LONDON – The third report from the UK body reviewing antimicrobial resistance (AMR) has proposed solutions to the market distortions that discourage development of antibiotics, suggesting companies should continue to bear the cost of clinical development but get a lump sum payment from a global fund once a product is approved.

A second global fund, set up with contributions from pharma, would jumpstart a new cycle of innovation and early stage research in drugs and diagnostics to address AMR.

The total cost would be no more than $37 billion over 10 years, a figure the report suggested is modest in the context of the additional $20 billion per annum AMR costs the health care system in the U.S. alone.

The result would be to "radically overhaul" the antibiotics pipeline, with the investment estimated to deliver 15 new antibiotics over a decade.

Those are clear proposals to "supercharge" antibiotic development, said Jim O'Neill, chair of the AMR review body. "There is potential to save millions of lives for a fraction of the $100 trillion cost of inaction," he said.

The suggestions are the most specific to date on how to address the market distortions. O'Neill will spend the next 12 months engaging with governments, pharmas and nongovernmental organizations to discuss the proposals before publishing a final report in June 2016. A new international advisory group has been set up to mediate those discussions.

The third AMR report said the main reason for the mismatch between the huge medical need and the paltry number of antibiotics in development is that the commercial returns are uncertain until resistance has emerged to a previous generation of drugs.

In contrast to other disease areas where a new drug is likely to improve on what went before, a new antibiotic is probably no better than any existing generic. By the time a new drug becomes standard of care its patent life will be shortened and the developer may struggle to get a return on investment.
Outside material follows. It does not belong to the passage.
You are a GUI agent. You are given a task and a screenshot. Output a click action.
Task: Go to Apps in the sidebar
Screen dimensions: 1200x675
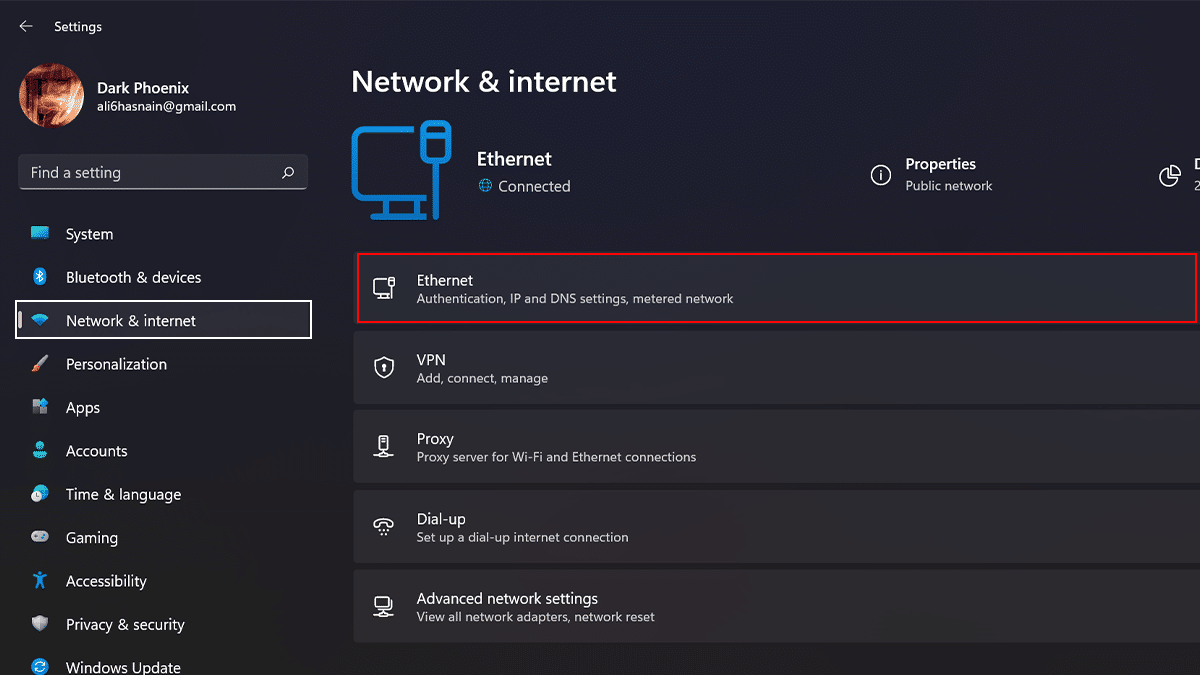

The lump sum payments proposed by O'Neill would come from a new global organization and be made according to criteria agreed in advance. That would unlink profit from the volume of sales and make development financially sustainable.

Before proposing a global fund, O'Neill ruled out a number of other potential interventions, including patent life extension, transferable patent vouchers or relying solely on higher prices to stimulate R&D investment and constrain consumption.

Creating a stable commercial market should encourage investment in R&D. To support that, a second fund would invest in early stage research to provide inputs for pharma pipelines. It will be in its own self-interest for pharma to contribute to that fund, the report said.

All of which will require political leadership at a global level to put the scheme in place and formulate rules to avoid freeloading by either countries or companies. Although difficult, O'Neill pointed to examples of such successful coordination, in HIV/AIDS, access to vaccines and the Medicines for Malaria Venture.

THE IDEAL PIPELINE

Mark Lloyd Davies, chair of the antibiotic network at the Association of the British Pharmaceutical Industry, welcomed the report's focus on de-risking R&D and unlinking use from financial returns, but said there are issues to be resolved about how the global reimbursement fund operates and how new antibiotics are judged to be of sufficient value to access the fund.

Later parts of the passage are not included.